Wednesday, April 9, 2008

#2 Handbag Conversion

Many people want to be designers because, at it's most basic, it's simply "Day Dreaming", which is something they think they are good at.

So, now that you have the image of what you want to make and can manipulate an image of it in your mind, what do you do with it? Well, unless you can convert that day dream into another format, that is what it will remain.
What you don't do is call me on the phone or send me an email that goes something like this actual email:

I love leather back packs! But as hard as I have looked, I have not been
able to find all the features I like in one back pack. So, I have a design
in my head, and I'm going to try to put it on paper. If I can do that, and
send it to you, can you make it for me? If so, how much would it cost me?
Please let me know. I am really, really looking forward to your response!

And this:

I'd like the exact same shape as the GUcci cruise hobo, but just a tad
rounded at the corners. Maybe cropped just where the flowers end at the
corners. The handles: I'd love a strap that is actually a double strap,
but attaches like a single strap. I'm trying to skecth something now.
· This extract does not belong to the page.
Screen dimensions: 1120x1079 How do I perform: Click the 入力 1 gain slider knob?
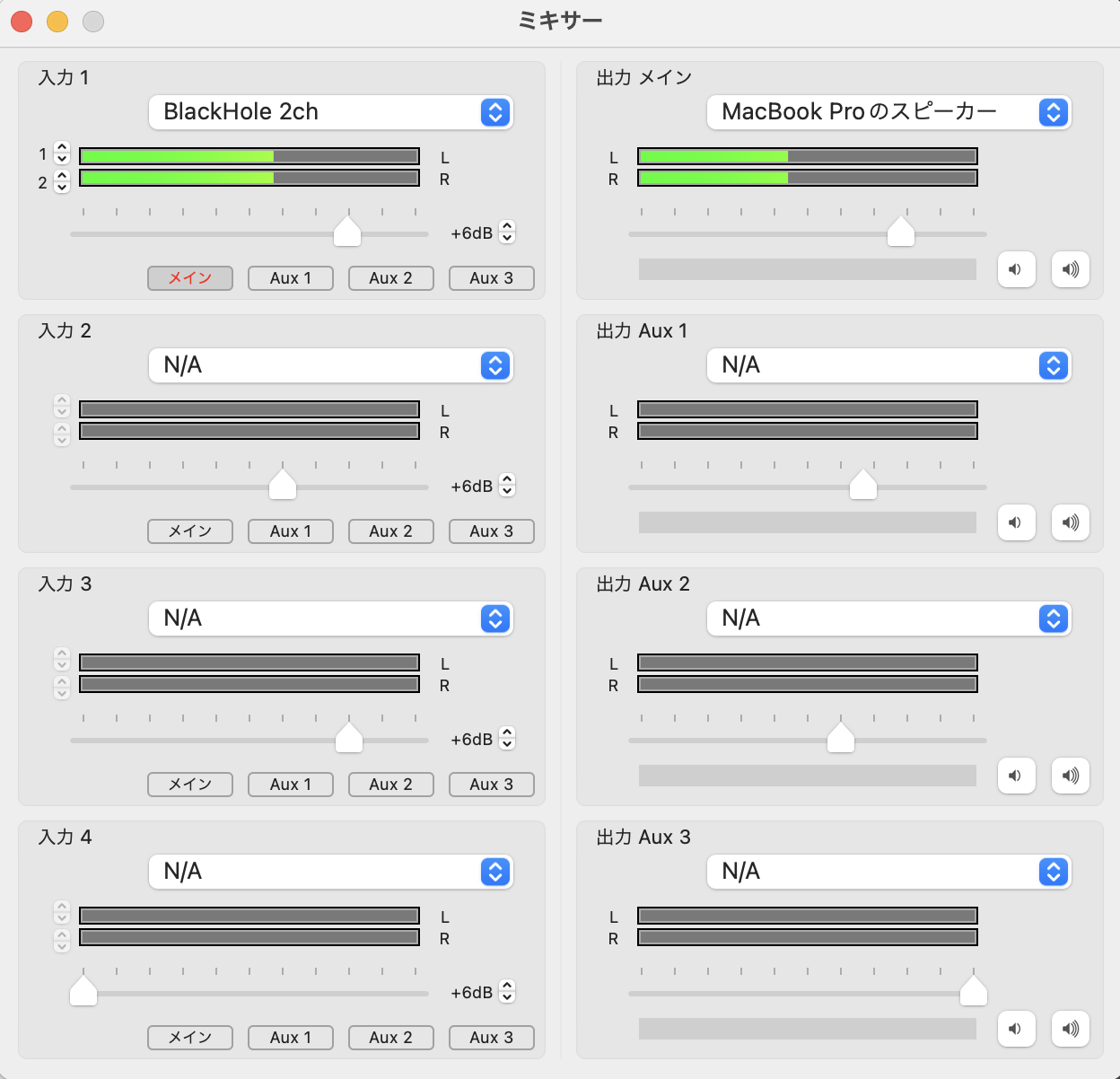point(347,232)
This is where you get out your pencil and paper and describe what that picture in your mind is... but not in words, You draw it. How? Start in the bottom left of your paper with a straight on front view. Above it a top view a top view, as if you were looking down at it, the same size as the front view. To the right of the front view draw a side view. Other views of details are included as necessary. To learn the basics of this find a book like "French's Engineering Drawing".
The next is an Oblique view like the one below that was emailed to me by a customer. To start, learn to do this with a T square and 30/60/90 triangle.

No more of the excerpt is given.